* [Your task]:
Taking the line with "You are a computer-use" as the first, copy every line through the end of the records below exactly. Do not include pictures.
+++
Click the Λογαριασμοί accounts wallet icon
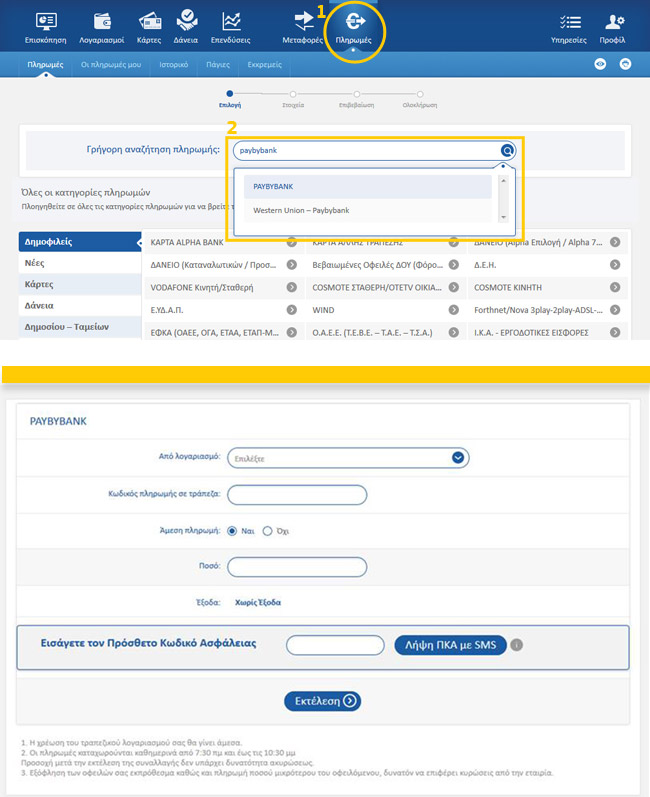 tap(101, 21)
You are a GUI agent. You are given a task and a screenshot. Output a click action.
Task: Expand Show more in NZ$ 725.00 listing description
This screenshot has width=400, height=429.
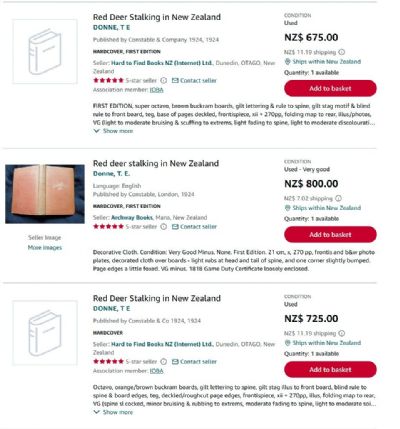point(113,412)
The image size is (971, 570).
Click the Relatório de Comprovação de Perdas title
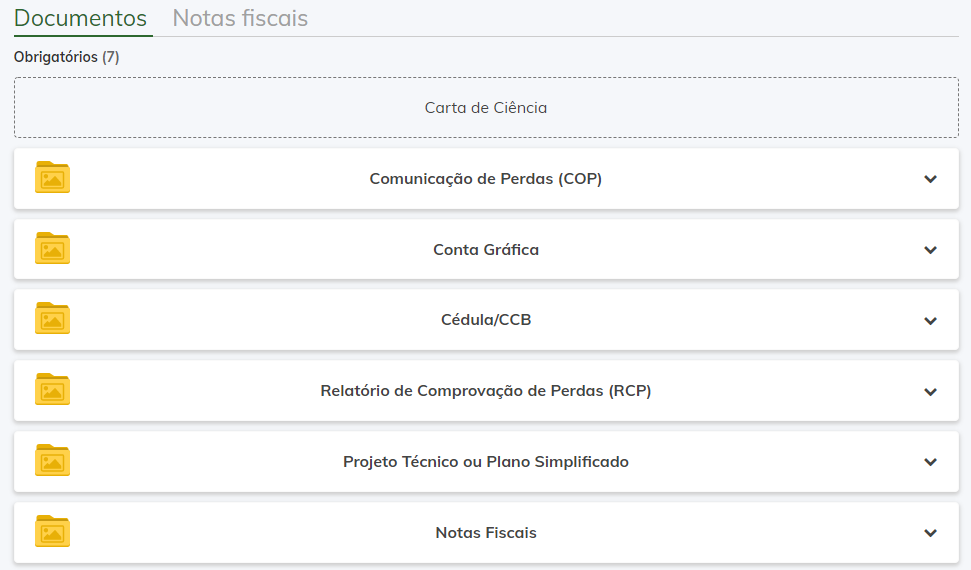click(486, 391)
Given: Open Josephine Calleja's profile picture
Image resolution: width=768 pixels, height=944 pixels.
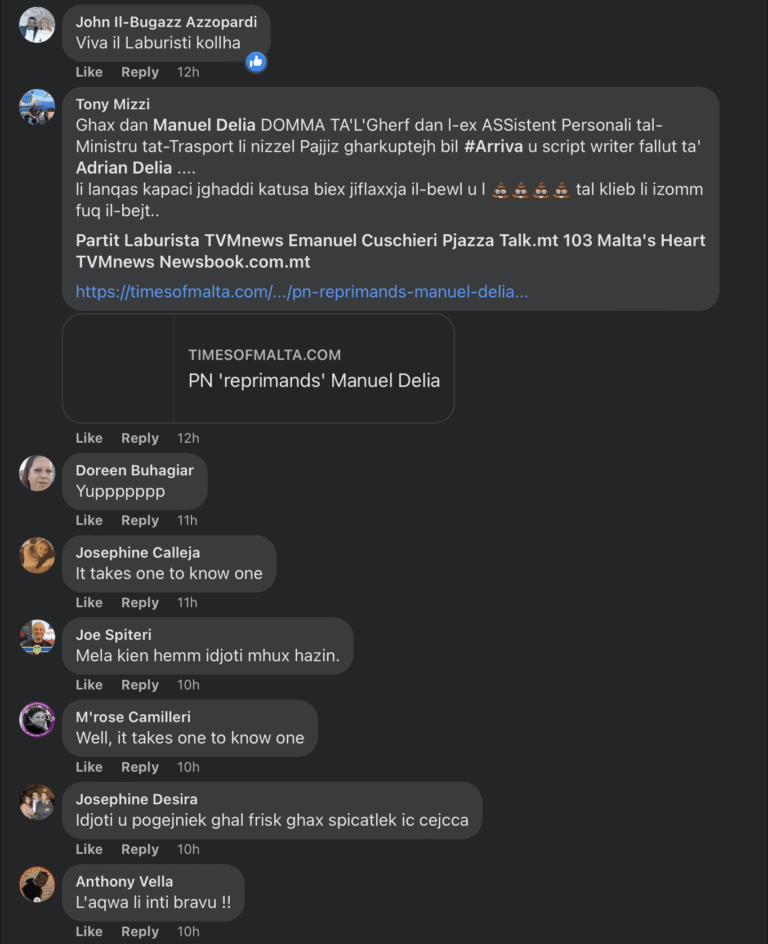Looking at the screenshot, I should click(37, 555).
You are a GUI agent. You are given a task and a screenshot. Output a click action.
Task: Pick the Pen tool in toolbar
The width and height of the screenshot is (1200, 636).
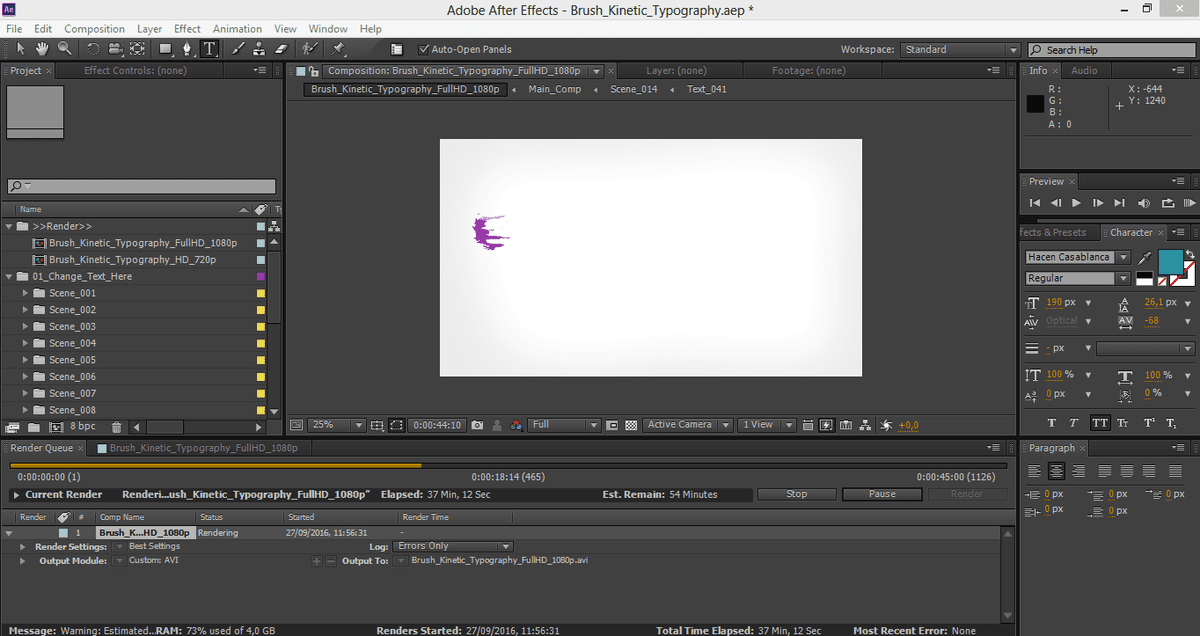click(187, 48)
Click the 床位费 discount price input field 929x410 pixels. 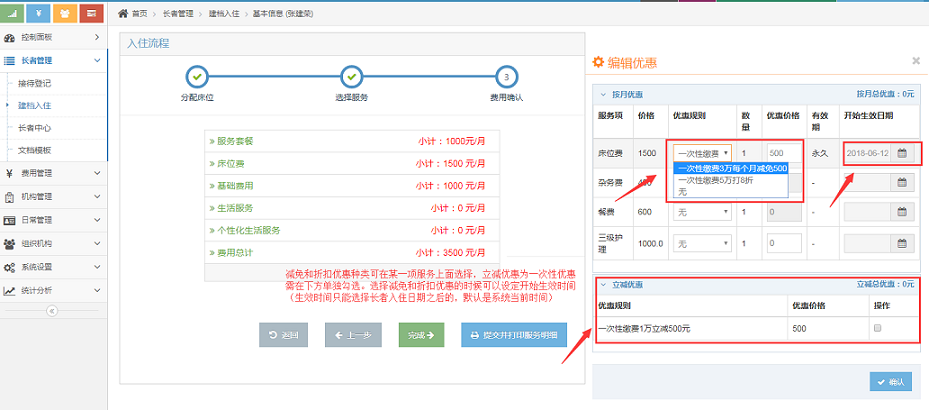[x=783, y=153]
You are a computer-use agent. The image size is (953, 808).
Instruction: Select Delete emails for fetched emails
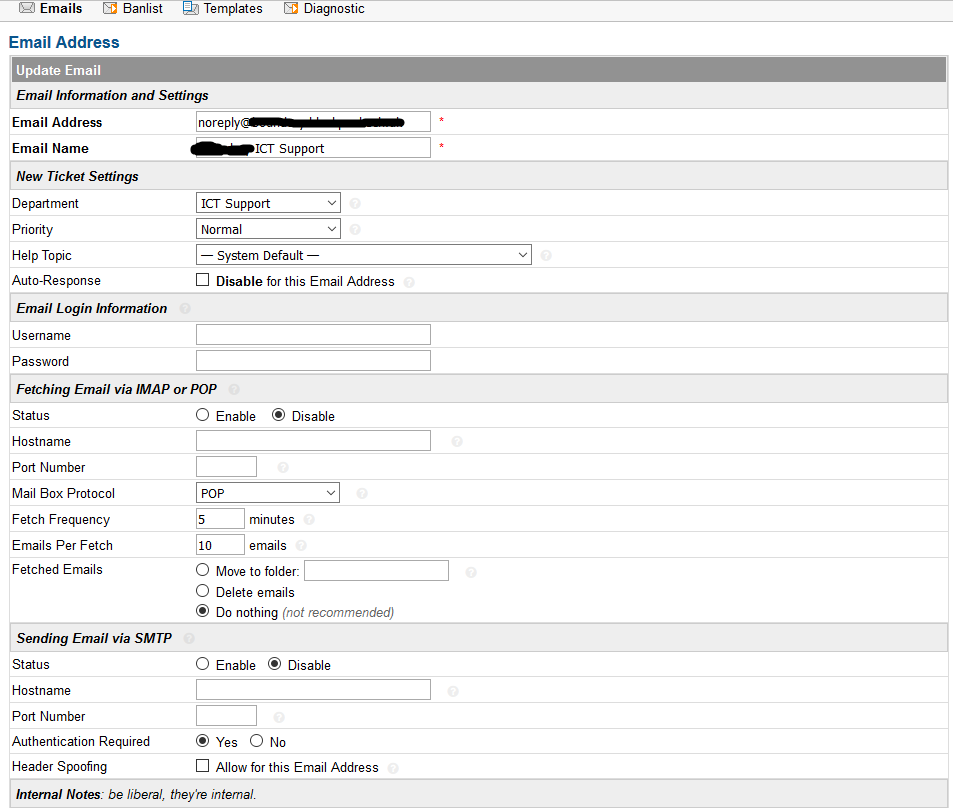pyautogui.click(x=203, y=592)

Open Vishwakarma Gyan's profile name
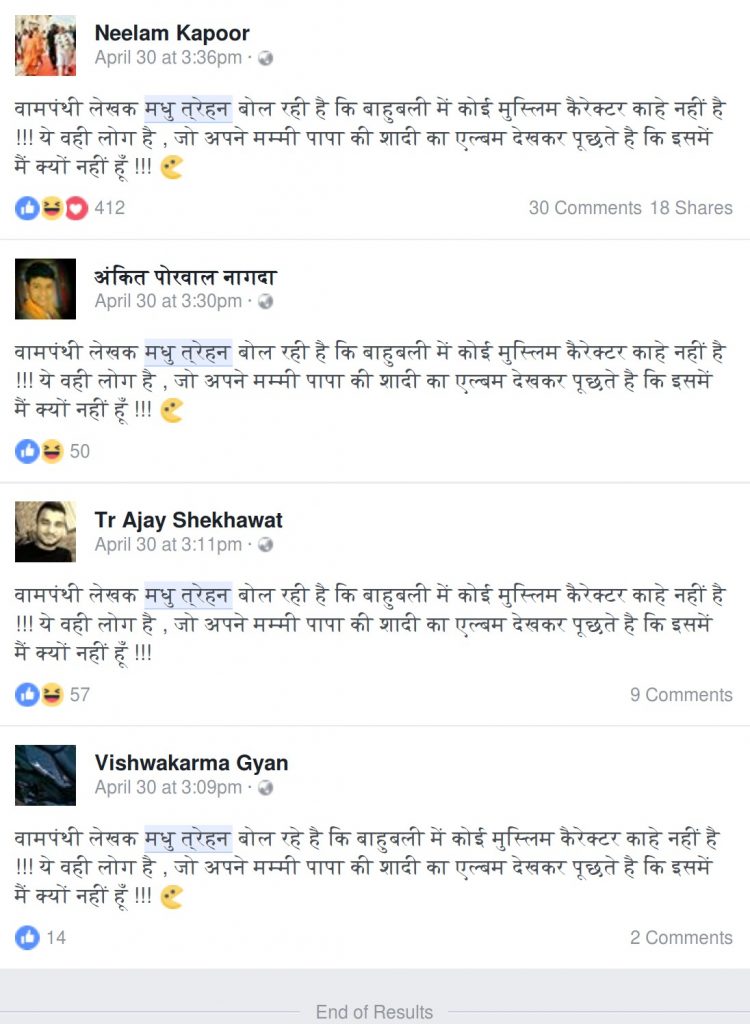pyautogui.click(x=191, y=763)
+++
* [Answer to the problem]:
You are a computer-use agent. The image size is (953, 808).
Instruction: Select Delete emails for fetched emails
pyautogui.click(x=203, y=592)

Open Vishwakarma Gyan's profile name
pyautogui.click(x=191, y=763)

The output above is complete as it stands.